The mortgage industry has called for stamp duty to be completely overhauled, following the announcement that the coalition Government will review the effectiveness of raising stamp duty threshold for first-time buyers.
The Conservative manifesto pledged to make Labour’s two-year increase in the threshold to £250,000 for FTBs a permanent policy but the Liberal Democrat manifesto did not include the issue. Mortgage experts are asking for a shake-up in the way the tax is levied and warning the Chancellor not to introduce more punitive measures in his emergency Budget.
Chief executive of Email Mortgages, Michael White, says: “At a time when revenue is incredibly important to the exchequer, even the Conservatives, who you would ordinarily expect to arrange stamp duty in a fairer way, are working with their hands behind their back for the time being.

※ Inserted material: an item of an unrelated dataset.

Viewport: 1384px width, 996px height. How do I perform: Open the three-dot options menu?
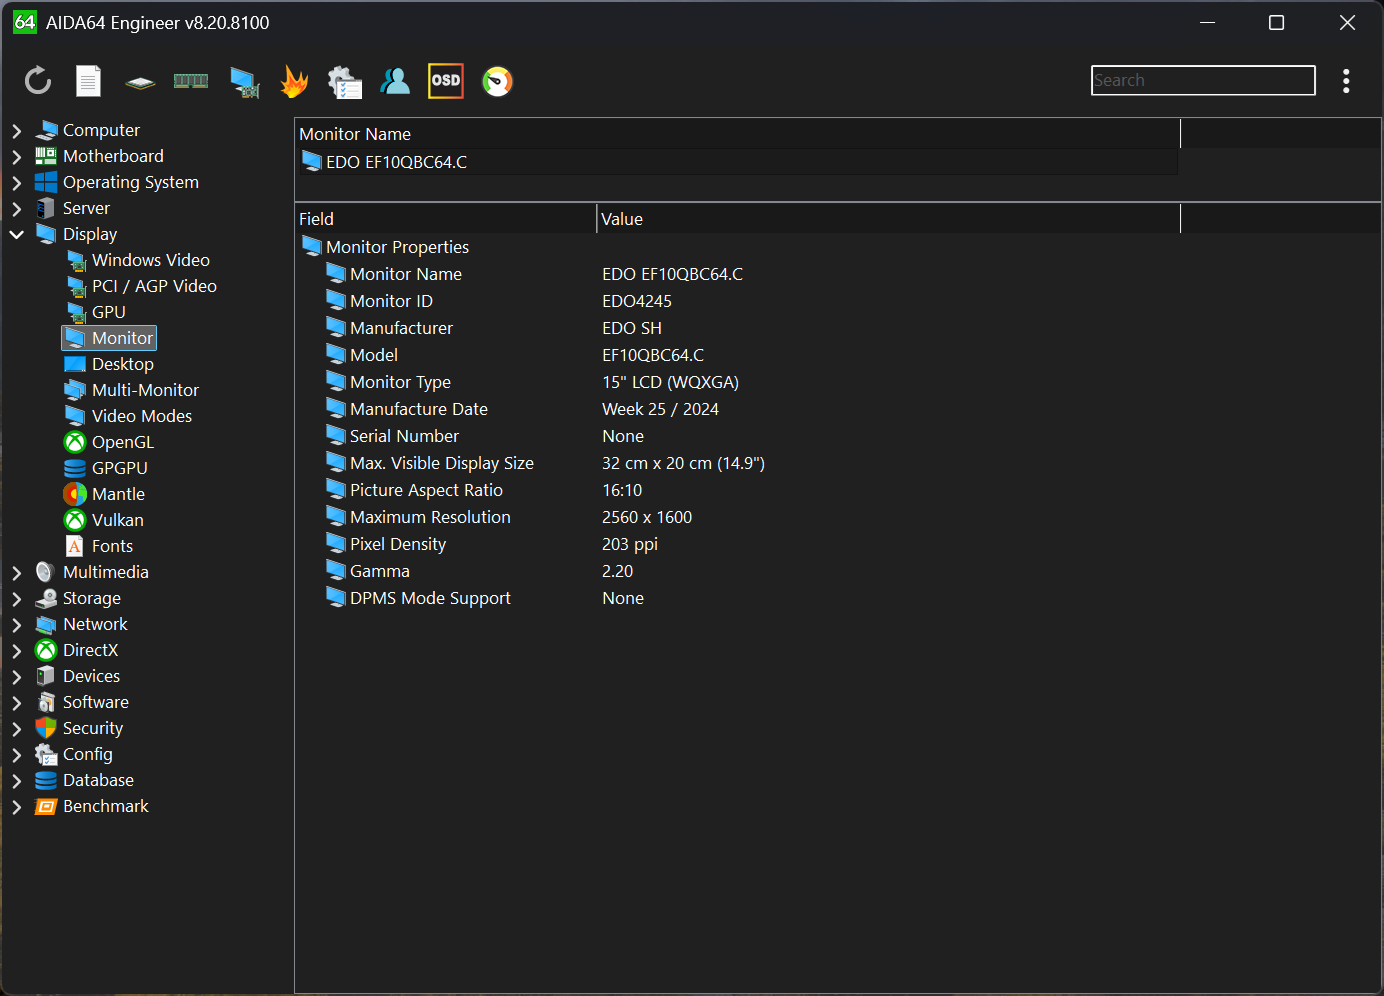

“If George Osborne suddenly announced he might be removing the stamp duty concession, it would be incredibly disappointing but not entirely surprising.”
Stroud &Swindon sales and marketing director Linda Will says the system should be linked to indices to combat artificial pricing.
She says: “There is no doubt that stamp duty thresholds create artificial pricing in the housing market. Ideally, there should be some sort of link with price indices – the house price index would be the obvious place.”
White says the system is outdated and that reconfiguring the way in which stamp duty is calculated would be the ideal outcome of the review.
He says: “The whole stamp duty system is antiquated and is not a fair process. If they are going to look at the first-time buyer aspect, great.
“If they are going to look at the whole stamp duty regime and how it is calculated, better still.”
MoneyQuest managing director Simon Jackson says: “I would reduce the bottom rate or raise the threshold.”